We have started to explore detecting Cargo (red and blue balls) using our Jetson TX2. So far it looks really promising. I am starting this topic to share my experience, and hopefully learn from others.
I may post the steps we took, if there is interest from the community. But to get started, here are the resources that were critical to getting it working:
The first thing to know is that we are trying to do Object Detection (not Image Classification.)
The jetson-inference repo on GitHub has been our main resource. There are links at the bottom to YouTube videos. I found these to be the most helpful:
We tried training a model with Azure and exporting it as an ONNX model, but it didn’t seem to be compatible. If anyone else has had luck with this, or any other cloud provide, please share. In the meantime we are training the model on our Jetson TX2.
We tried using the Supervisely tool (as recommended by WPILib for use with Axon,) but the VOC data set we exported did not have the structure expected by the training tools. Instead of spending time troubleshooting we just switched to CVAT.
I have found that Roboflow has a good selection of export formats. I switched from Supervisely because I needed an easy way to export my dataset. They even have python code to download directly into a Jupyter notebook or just as a zip.
I was even able to import my Supervisely dataset and had minimal tweaking of the classification boxes.
We bought the TX2 in 2018 and never used it. I think it was around $400. Yes, it is FRC legal. There are very few rules for “custom circuits” beyond writing safety.
We are planning to use a Jetson Nano on the robot. We have a couple on order, but we had to resort to eBay for around $120 in a “kit” since they are out of stock at all the usual outlets.
Same issue here. We’re following a very similar course of action as you guys have with the jetson-inference repo. Purchased a Jetson Nano 2gb in the fall for R&D and now want to have it on the competition robot, but can’t find any Nanos in stock anywhere except for all the sketchy ebay listings and overpriced kits.
Crossing our fingers it comes back in stock soon somewhere but will most likely resort a kit as well.
How is detecting cargo at a distance going for you guys?

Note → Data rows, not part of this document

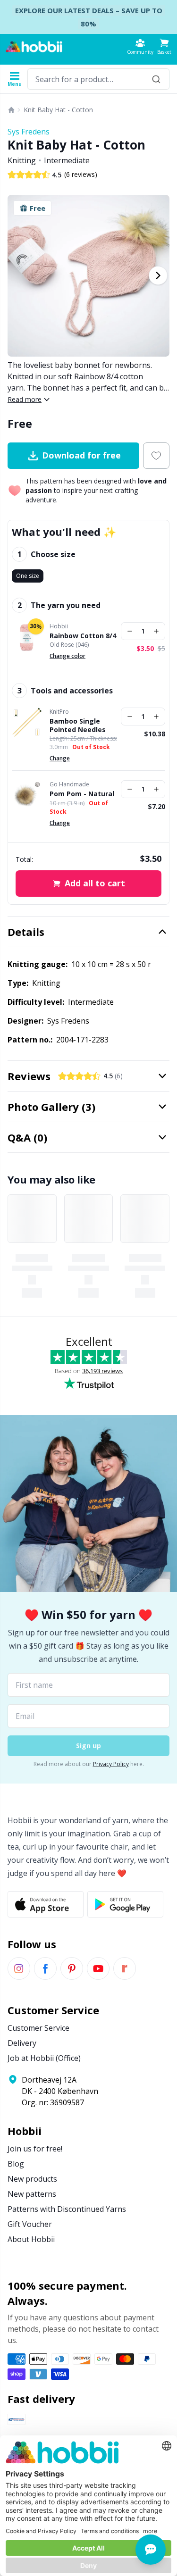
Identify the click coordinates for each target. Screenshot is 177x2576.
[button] (164, 46)
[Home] (11, 110)
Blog (16, 2164)
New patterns (32, 2194)
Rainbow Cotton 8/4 (83, 636)
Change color (67, 656)
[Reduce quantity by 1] (129, 631)
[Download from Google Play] (125, 1904)
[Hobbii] (34, 46)
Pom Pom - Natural (82, 794)
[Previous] (18, 275)
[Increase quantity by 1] (156, 631)
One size (27, 576)
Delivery (22, 2043)
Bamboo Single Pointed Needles (78, 725)
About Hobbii (31, 2239)
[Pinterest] (71, 1968)
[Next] (158, 275)
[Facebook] (45, 1968)
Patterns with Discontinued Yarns (67, 2209)
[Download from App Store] (46, 1904)
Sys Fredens (29, 131)
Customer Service (38, 2028)
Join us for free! (35, 2148)
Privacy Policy (111, 1764)
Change (60, 758)
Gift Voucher (30, 2224)
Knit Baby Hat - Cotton (58, 109)
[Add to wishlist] (156, 455)
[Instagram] (19, 1968)
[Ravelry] (124, 1968)
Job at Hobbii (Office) (44, 2058)
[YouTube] (98, 1968)
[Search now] (156, 79)
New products (32, 2179)
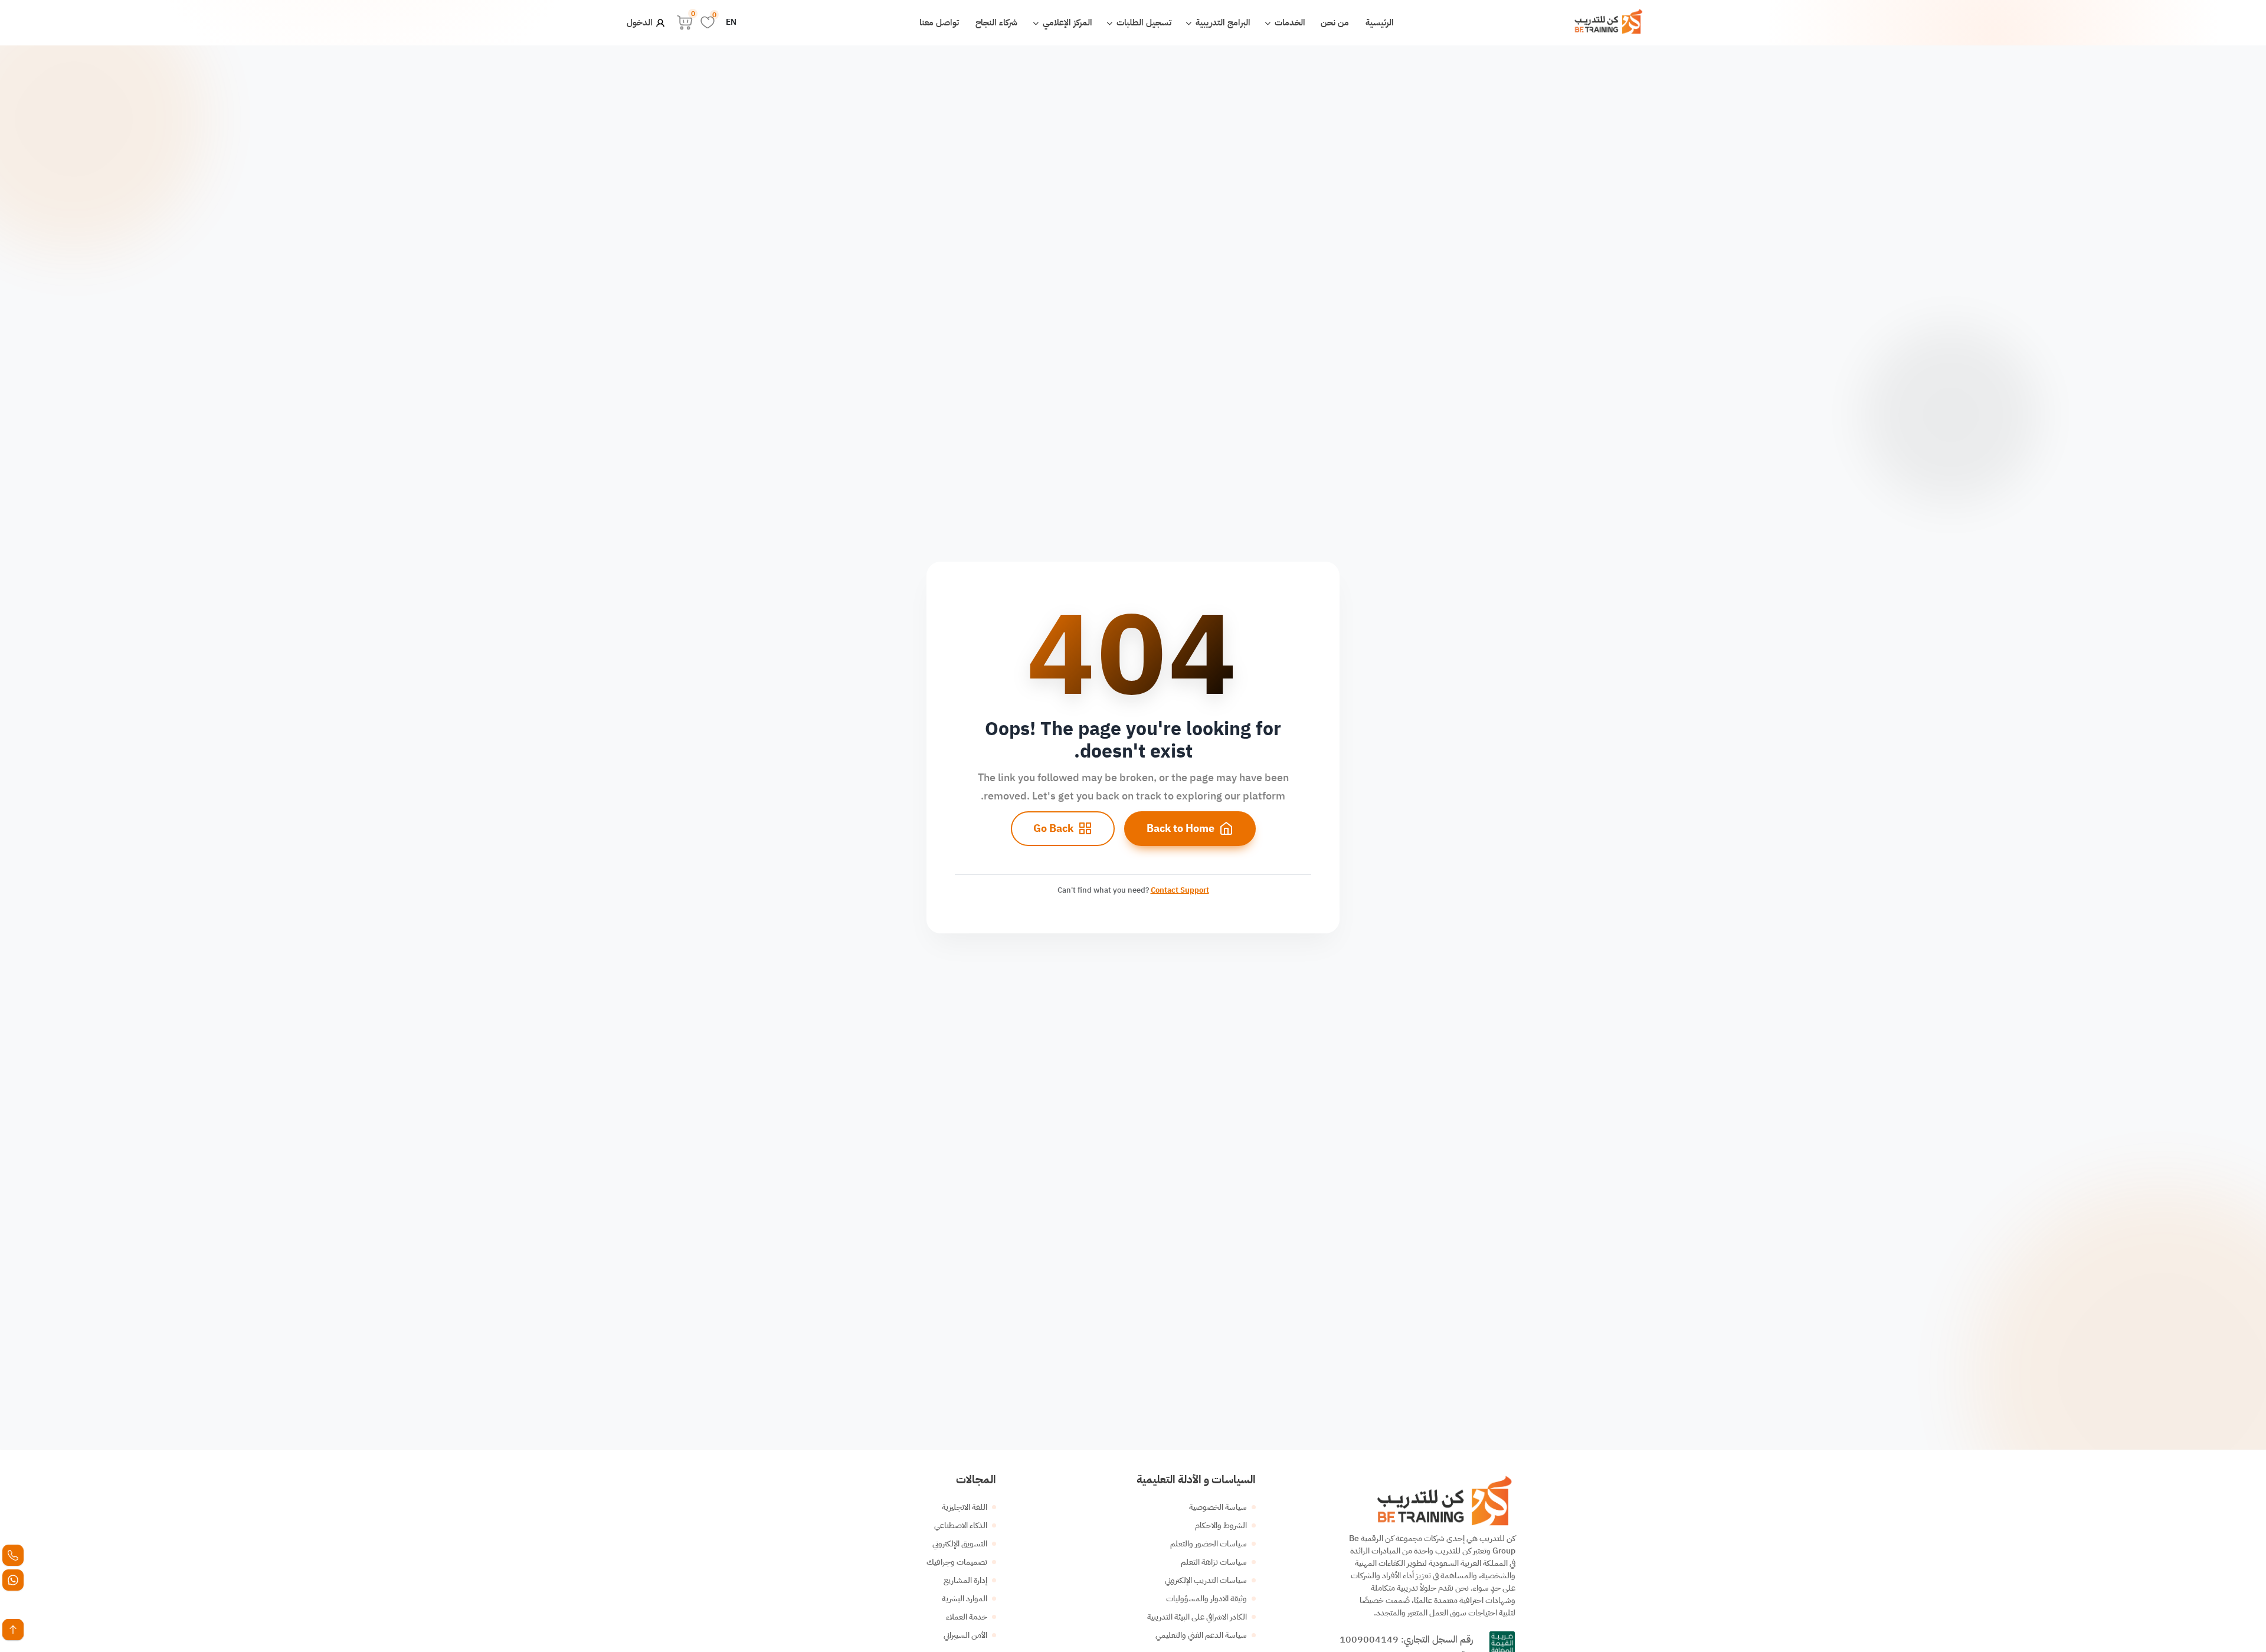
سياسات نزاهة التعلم (1214, 1562)
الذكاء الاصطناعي (960, 1525)
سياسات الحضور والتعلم (1208, 1544)
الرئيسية (1380, 22)
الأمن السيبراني (965, 1635)
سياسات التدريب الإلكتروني (1206, 1580)
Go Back (1053, 828)
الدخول (641, 22)
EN (731, 22)
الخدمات (1288, 22)
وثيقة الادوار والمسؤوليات (1206, 1598)
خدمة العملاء (966, 1617)
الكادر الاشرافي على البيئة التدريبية (1197, 1617)
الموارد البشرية (964, 1598)
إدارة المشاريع (965, 1580)
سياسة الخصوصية (1218, 1507)
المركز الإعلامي (1066, 22)
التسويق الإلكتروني (959, 1544)
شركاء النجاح (996, 22)
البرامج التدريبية (1221, 22)
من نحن (1335, 22)
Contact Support (1180, 890)
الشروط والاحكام (1221, 1525)
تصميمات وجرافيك (956, 1562)
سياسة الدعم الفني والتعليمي (1201, 1635)
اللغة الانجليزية (964, 1507)
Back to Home (1180, 828)
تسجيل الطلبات (1142, 22)
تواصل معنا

For us we’ve been struggling to reliably detect cargo after about 2.5m.
I’ll be testing out some other ideas for increasing this effective distance this week but just wondering if you have figured out a solution to this sort of issue already!
We’re seeing similar results, but it might be good enough for our purpose.
Apparently, with the defaults the model is trained and detection runs at 300x300 pixels, so that explains why it becomes difficult to see distant objects. I’m currently working on training our model at 512x512 to see how it performs.
Ha! Seems like we’re right on the same course as each other!
I tried modifying the training config for 512x512 yesterday afternoon and it yielded significantly better results. 12-15 feet detection was working much better, but my concern now with 512x512 is the reduced performance. ~15fps is what I was getting on 512x512 without a output preview.
Pretty similar. The 300x300 network itself was taking about 32ms per image(CPU ops with CUDA ops at ~20ms), but actual FPS was between 25-30fps without preview.
The preview tool I have written seemed to drop fps to about 20 fps at 300x300, as I have it running in a separate thread and rate-limited so it only writes an image to the MJPG stream every few frames.
I am streaming the preview with CameraServer so I can view it on the driver station. I’m running on the same thread and not dropping any frames. With preview I’m getting about 25 fps at 300x300.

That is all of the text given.